Both programs work in Walnut Creek up to the 2026 conforming limit of $1,249,125. The real difference isn't the loan amount — it's the down payment floor and the monthly cost of mortgage insurance or mortgage insurance premium.
Conventional loans let you put as little as 3% down in Walnut Creek. You'll pay private mortgage insurance (PMI) until you hit 80% loan-to-value, at which point it drops off entirely. That's the core appeal — PMI is temporary.
The trade-off: conventional lenders typically want a 620 FICO minimum, though 640+ gets better pricing. If you're putting down less than 20%, expect PMI to add $100 to $300 monthly depending on your loan size and credit score.
FHA loans also start at 3.5% down in Walnut Creek, but the mortgage insurance premium (MIP) works differently. You pay an upfront MIP at closing, then annual MIP on your monthly payment for the entire loan term — it doesn't cancel.
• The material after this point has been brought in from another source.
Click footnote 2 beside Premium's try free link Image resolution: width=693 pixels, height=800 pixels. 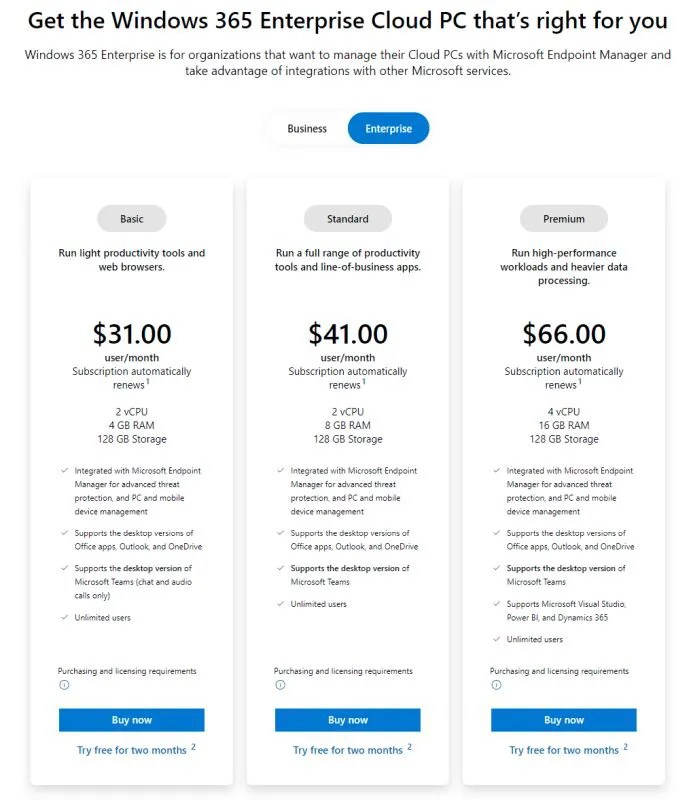click(x=625, y=746)
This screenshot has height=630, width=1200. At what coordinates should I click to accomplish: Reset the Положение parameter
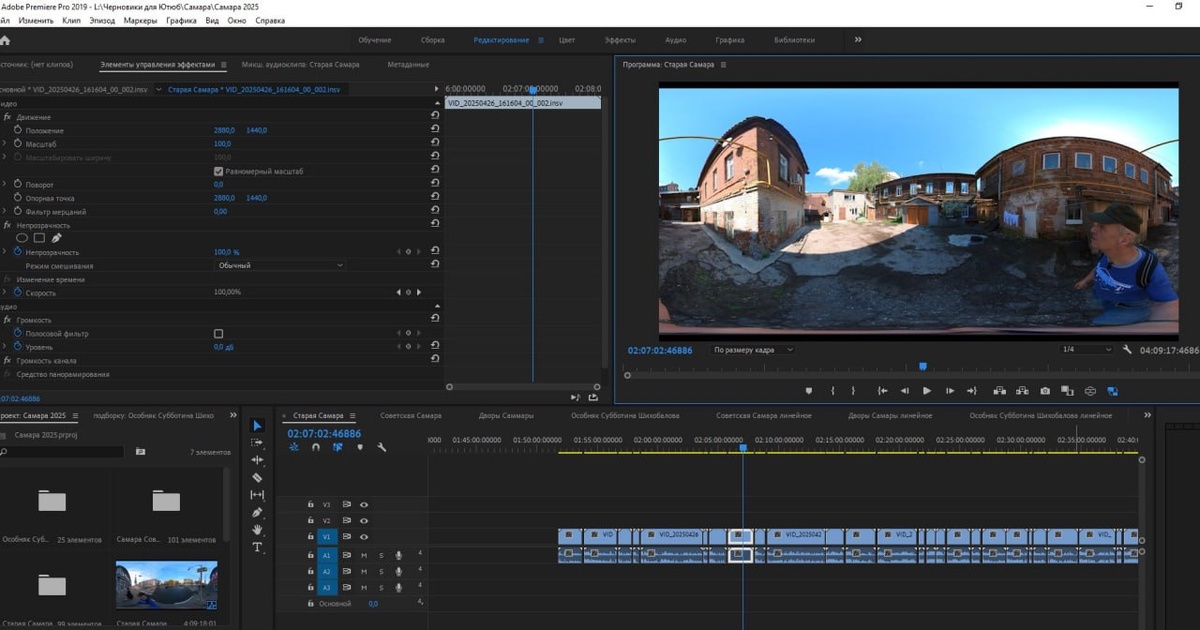pyautogui.click(x=435, y=130)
FHA accepts credit scores as low as 580 and is more flexible on income documentation. The permanent MIP is the catch. On a typical loan, that adds $150 to $250 monthly for 30 years.
The biggest gap is mortgage insurance. Conventional PMI vanishes at 80% LTV; FHA's MIP never does. On a 30-year loan, that's a meaningful cost difference. Conventional wins if you can reach 80% equity within 5–10 years through payments or appreciation.
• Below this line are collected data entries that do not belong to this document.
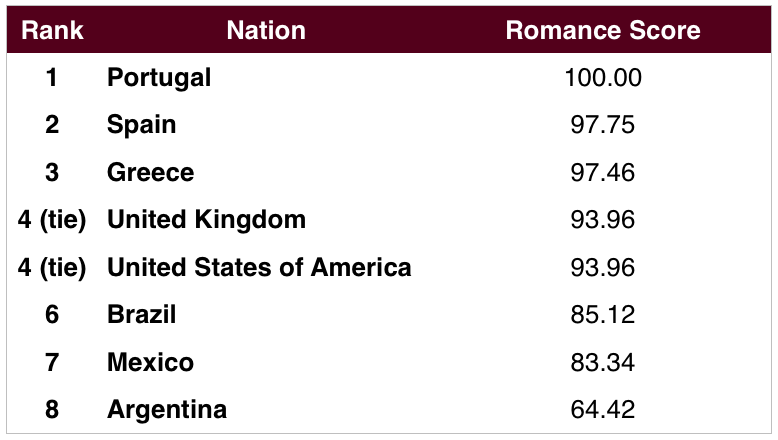Select the United Kingdom cell
The image size is (778, 440).
[206, 220]
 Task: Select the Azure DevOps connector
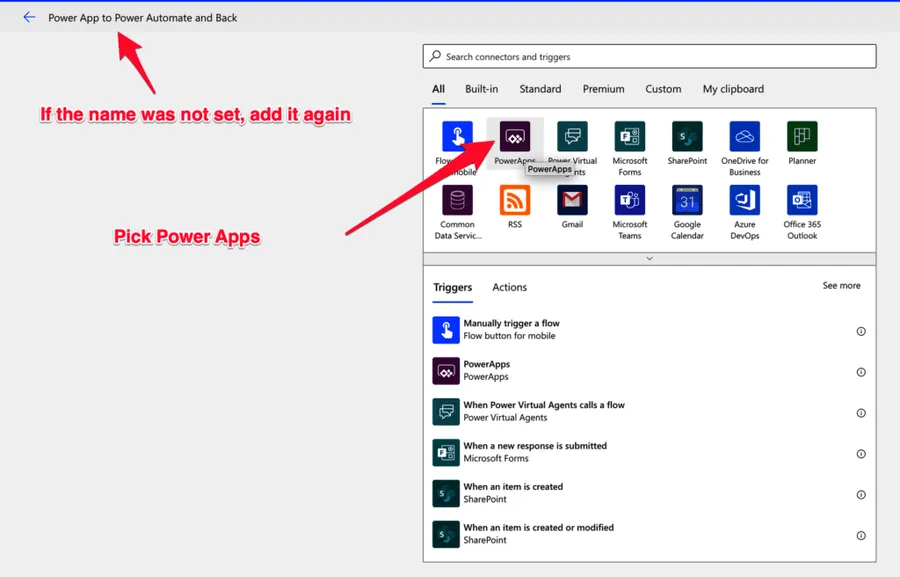pos(744,200)
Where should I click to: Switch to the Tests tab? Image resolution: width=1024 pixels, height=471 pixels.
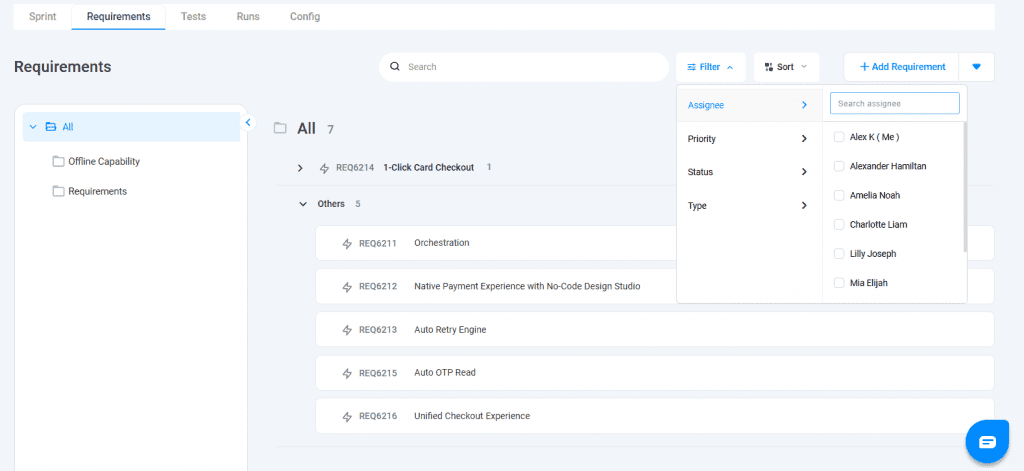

Down payment is nearly identical (3% vs 3.5%), so that's not the decider. Credit score is: FHA opens the door to 580 FICO buyers; conventional wants 620 minimum. If your credit is below 620, FHA is your only path.
Pick conventional if you have a 640+ FICO and plan to stay in the home or refinance within 7–10 years. Your PMI disappears once you hit 80% equity.
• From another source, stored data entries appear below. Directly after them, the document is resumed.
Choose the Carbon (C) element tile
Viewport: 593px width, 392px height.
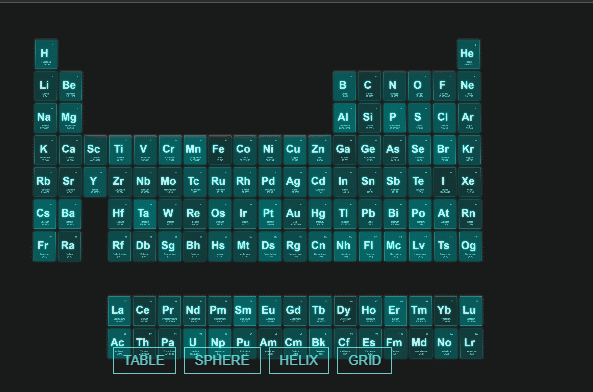click(x=369, y=86)
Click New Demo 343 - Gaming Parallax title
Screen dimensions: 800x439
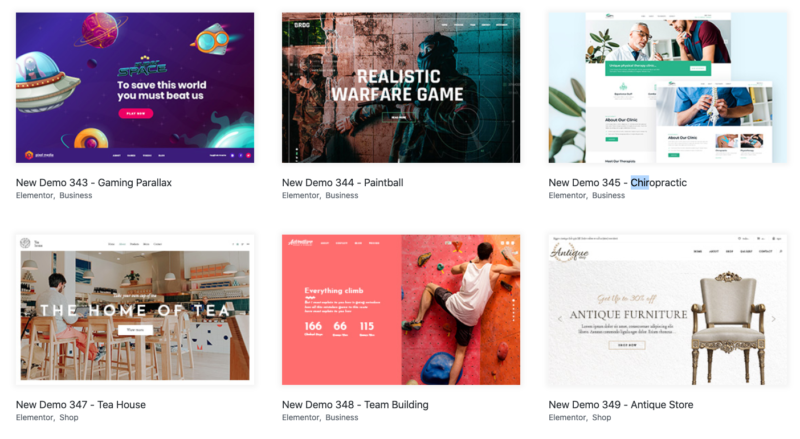click(94, 183)
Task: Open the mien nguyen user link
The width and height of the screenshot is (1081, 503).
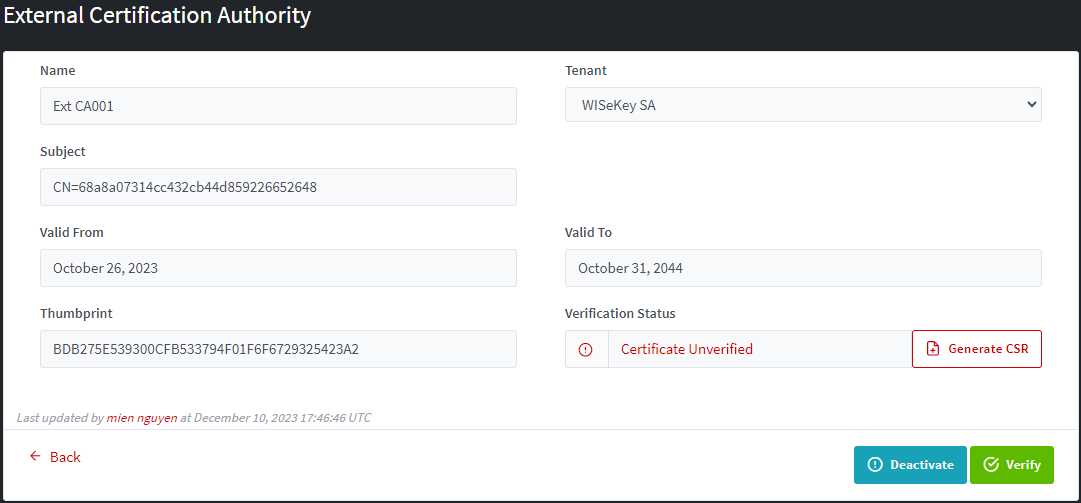Action: pos(142,417)
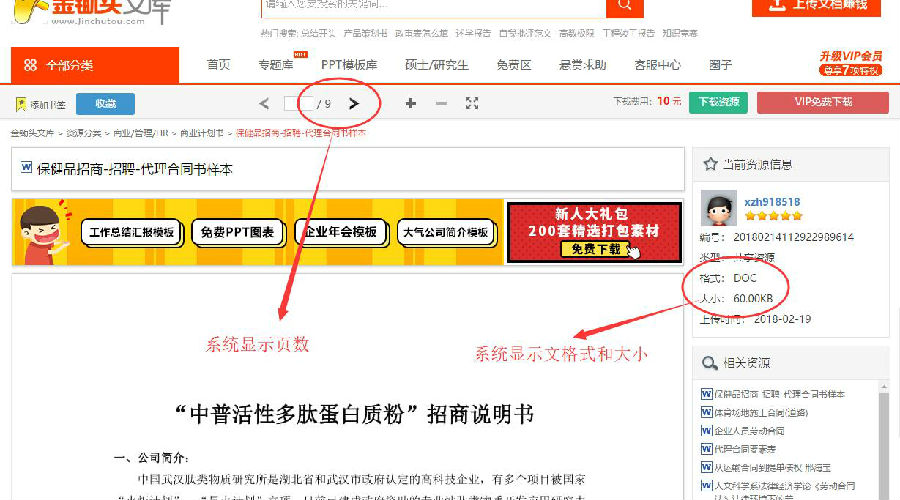900x500 pixels.
Task: Zoom out with the minus icon
Action: click(x=441, y=103)
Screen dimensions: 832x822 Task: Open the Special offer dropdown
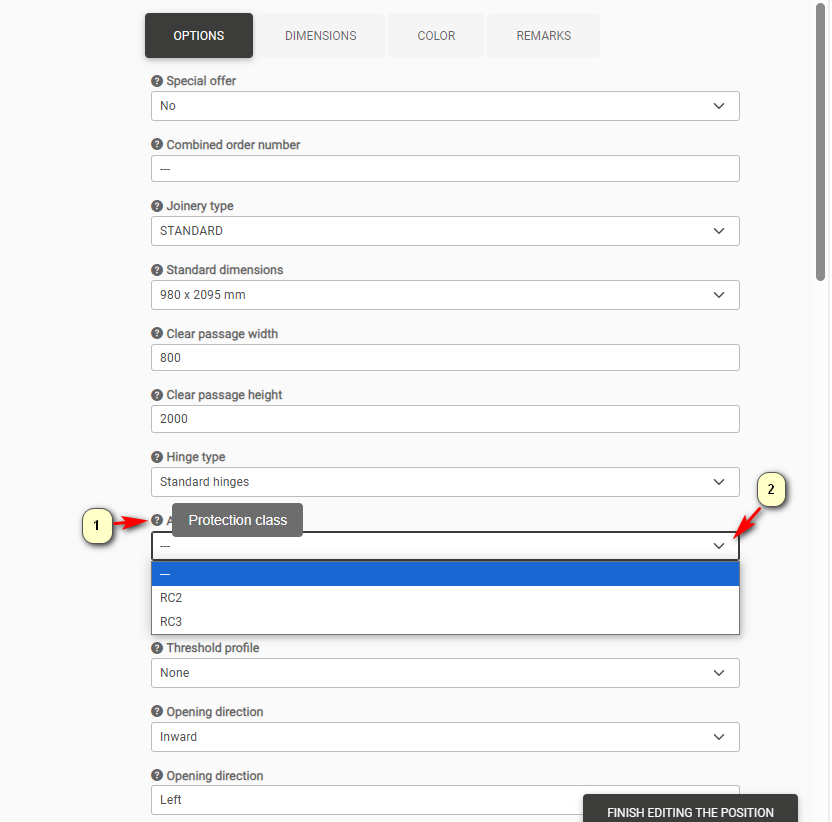tap(445, 106)
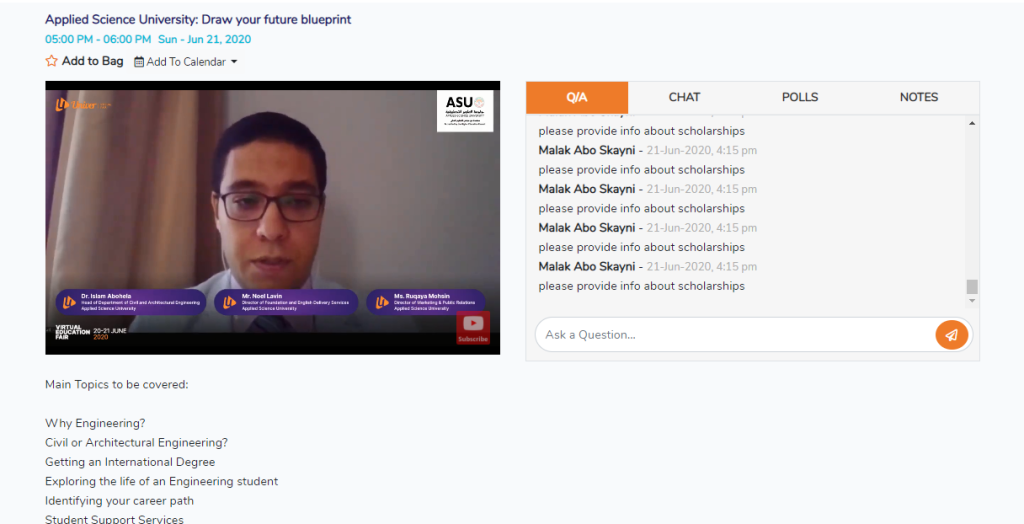Focus the Ask a Question input field
1024x524 pixels.
(x=735, y=335)
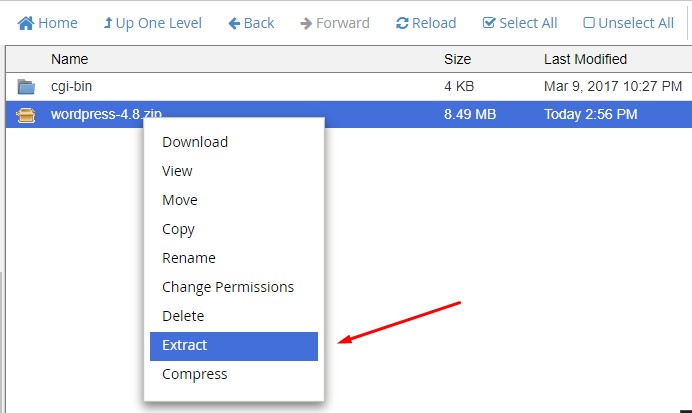Sort files by the Name column header
This screenshot has width=692, height=413.
(69, 59)
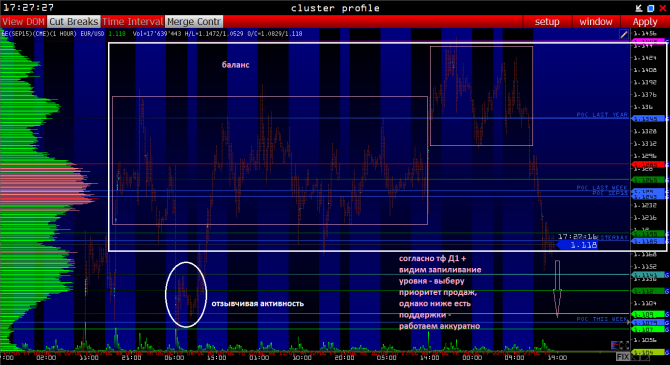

Choose FHA if your credit is below 620 or you need maximum flexibility on income verification. You'll pay MIP for the life of the loan, but FHA closes faster and doesn't penalize you for recent credit events.
No. Conventional loans require a 620 FICO minimum. If your score is 600–619, FHA at 580 FICO is your option. Work on raising your score 20 points, or apply for FHA now and refinance to conventional later.
Yes. PMI cancels automatically when you reach 80% loan-to-value through a combination of payments and home appreciation. On FHA, mortgage insurance premium never cancels — it stays for the full 30 years.
Depends on your credit and down payment. Conventional PMI typically runs $100–$300 monthly but disappears. FHA MIP runs $150–$250 monthly for 30 years. If you plan to stay 7+ years, conventional usually wins. Shorter timeline favors FHA.
Yes. Conventional accepts 3% down; FHA accepts 3.5% down. The difference is tiny. The real cost difference is insurance: conventional PMI cancels at 80% LTV, FHA MIP never does.
No — FHA typically closes faster. FHA underwriting is more straightforward and forgiving on income gaps. Conventional can take longer if your employment or income history is complex.